Step S2, inputting the target WSI into the interest region identification model, acquiring the ROI, and removing influences of irrelevant factors in the WSI for subsequent dMMR subtype classification operation as shown in FIG. 5;
step S3, segmenting the ROI acquired in the step S2 into patches with fixed sizes, performing stacking and merging operation on every N patches to generate a plurality of patch stacking blocks, inputting the stacking blocks into a ResNet-18 network, and obtaining the characteristic representation of the patch blocks, wherein the characteristic representation is shown in FIG. 6;
and S4, performing PCA (principal component analysis) dimensionality reduction operation on the patch block features obtained in the step S3, fusing all patch block features in the target WSI, inputting the patch block features into a random forest classifier, and obtaining a dMMR (sparse matrix regression) subtype classification result of the target WSI.

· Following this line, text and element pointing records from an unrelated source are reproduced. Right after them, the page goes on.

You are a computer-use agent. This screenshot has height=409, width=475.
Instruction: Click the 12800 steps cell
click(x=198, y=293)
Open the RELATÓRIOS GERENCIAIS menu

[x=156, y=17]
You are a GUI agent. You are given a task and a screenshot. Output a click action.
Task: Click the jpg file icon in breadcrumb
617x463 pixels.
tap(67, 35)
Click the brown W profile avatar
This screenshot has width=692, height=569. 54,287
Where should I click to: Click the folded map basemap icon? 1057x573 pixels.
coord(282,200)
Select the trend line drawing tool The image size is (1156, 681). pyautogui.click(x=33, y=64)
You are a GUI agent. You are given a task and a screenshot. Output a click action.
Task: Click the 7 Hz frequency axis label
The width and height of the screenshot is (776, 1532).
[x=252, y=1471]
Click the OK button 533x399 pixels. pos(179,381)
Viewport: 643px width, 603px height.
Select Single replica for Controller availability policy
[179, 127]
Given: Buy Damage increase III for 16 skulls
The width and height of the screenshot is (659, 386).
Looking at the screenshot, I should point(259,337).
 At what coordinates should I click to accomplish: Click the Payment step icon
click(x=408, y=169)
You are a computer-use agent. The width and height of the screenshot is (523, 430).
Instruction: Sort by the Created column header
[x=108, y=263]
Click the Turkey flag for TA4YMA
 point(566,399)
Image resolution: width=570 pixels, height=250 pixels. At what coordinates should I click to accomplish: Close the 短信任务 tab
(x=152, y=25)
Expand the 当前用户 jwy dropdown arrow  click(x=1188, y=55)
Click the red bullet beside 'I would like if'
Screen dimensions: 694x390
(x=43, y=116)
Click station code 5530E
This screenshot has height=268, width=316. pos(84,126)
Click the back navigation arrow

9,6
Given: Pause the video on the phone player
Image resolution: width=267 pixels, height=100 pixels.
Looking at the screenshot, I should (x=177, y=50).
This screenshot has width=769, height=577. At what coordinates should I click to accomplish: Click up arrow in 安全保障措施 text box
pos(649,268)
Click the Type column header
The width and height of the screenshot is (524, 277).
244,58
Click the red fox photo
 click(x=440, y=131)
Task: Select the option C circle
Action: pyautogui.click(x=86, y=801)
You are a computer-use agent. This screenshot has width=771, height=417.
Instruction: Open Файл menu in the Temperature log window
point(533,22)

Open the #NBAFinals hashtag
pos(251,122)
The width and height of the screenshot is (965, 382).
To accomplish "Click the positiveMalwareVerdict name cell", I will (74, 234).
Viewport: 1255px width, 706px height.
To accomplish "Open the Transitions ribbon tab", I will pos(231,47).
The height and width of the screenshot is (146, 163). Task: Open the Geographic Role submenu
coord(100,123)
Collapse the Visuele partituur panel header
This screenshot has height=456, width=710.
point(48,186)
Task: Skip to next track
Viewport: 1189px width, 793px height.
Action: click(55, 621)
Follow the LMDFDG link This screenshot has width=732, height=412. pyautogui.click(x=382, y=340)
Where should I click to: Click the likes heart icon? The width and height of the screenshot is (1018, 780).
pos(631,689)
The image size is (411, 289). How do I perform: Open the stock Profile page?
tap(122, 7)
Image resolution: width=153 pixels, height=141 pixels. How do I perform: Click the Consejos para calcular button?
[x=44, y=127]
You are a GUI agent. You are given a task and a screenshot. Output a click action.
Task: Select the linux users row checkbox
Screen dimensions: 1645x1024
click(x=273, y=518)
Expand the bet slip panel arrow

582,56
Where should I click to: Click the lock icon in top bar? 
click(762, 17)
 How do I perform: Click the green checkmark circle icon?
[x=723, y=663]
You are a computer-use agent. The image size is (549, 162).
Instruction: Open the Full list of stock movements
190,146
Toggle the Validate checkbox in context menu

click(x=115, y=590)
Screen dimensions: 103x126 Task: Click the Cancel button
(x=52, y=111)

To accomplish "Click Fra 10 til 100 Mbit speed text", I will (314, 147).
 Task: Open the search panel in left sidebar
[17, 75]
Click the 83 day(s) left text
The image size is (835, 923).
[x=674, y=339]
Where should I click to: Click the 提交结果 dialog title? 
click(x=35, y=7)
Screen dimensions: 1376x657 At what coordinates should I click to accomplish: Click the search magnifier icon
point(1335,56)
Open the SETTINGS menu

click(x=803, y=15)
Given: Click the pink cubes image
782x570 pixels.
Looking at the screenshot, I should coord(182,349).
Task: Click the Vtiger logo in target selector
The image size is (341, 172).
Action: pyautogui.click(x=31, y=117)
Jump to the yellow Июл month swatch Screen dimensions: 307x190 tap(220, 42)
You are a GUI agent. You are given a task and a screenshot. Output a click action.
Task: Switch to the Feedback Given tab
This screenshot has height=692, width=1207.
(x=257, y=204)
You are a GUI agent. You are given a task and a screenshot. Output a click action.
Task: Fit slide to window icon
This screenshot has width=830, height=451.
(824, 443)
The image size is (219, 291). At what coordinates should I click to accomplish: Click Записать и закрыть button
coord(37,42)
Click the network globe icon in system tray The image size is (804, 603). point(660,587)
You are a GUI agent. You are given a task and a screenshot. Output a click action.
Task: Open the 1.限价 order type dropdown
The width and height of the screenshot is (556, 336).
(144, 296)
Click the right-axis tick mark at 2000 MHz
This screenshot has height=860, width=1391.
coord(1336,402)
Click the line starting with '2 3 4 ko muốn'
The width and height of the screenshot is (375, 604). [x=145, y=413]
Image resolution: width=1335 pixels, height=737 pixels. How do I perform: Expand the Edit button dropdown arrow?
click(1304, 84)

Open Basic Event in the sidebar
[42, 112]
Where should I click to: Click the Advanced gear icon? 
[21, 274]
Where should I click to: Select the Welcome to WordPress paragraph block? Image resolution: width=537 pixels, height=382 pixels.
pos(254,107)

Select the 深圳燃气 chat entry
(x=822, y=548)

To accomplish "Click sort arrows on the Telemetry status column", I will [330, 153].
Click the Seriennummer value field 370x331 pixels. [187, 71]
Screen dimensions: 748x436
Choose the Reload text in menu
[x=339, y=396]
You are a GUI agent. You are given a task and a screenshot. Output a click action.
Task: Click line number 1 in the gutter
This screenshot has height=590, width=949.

In order to evaluate the performance of the classification algorithm, the invention adopts AUC evaluation indexes to evaluate the performance of the classification algorithm. Fig. 7 corresponds to the ROC curve for the classification network, with an AUC value of 0.88.
FIG. 8 is a schematic diagram of a data processing apparatus of the present invention. As shown in fig. 8, an embodiment of the present invention also provides a computer-readable storage medium and a data processing apparatus. The computer-readable storage medium of the present invention stores computer-executable instructions that, when executed by a processor of a data processing apparatus, implement a mmr subtype classification of a pathology image. It will be understood by those skilled in the art that all or part of the steps of the above method may be implemented by instructing relevant hardware (e.g., processor, FPGA, ASIC, etc.) through a program, and the program may be stored in a readable storage medium, such as a read-only memory, a magnetic or optical disk, etc. All or some of the steps of the above embodiments may also be implemented using one or more integrated circuits. Accordingly, the modules in the above embodiments may be implemented in hardware, for example, by an integrated circuit, or in software, for example, by a processor executing programs/instructions stored in a memory. Embodiments of the invention are not limited to any specific form of hardware or software combination.
The method has the advantages that in the process of identifying the region of interest, identification network models with different scales are fused, so that the identification accuracy is improved; in the dMMR subtype classification process, for the problem that the WSI image is too large in size and cannot be directly classified, a neural network classification model and a machine learning classification model are fused, each patch feature representation in the WSI is obtained through the neural network model, and then all features are fused and input into a random forest to determine the classification result of the WSI, so that the workload of a researcher is effectively shared, and the research efficiency is improved.
Although the present invention has been described with reference to the above embodiments, it should be understood that various changes and modifications can be made by those skilled in the art without departing from the spirit and scope of the invention.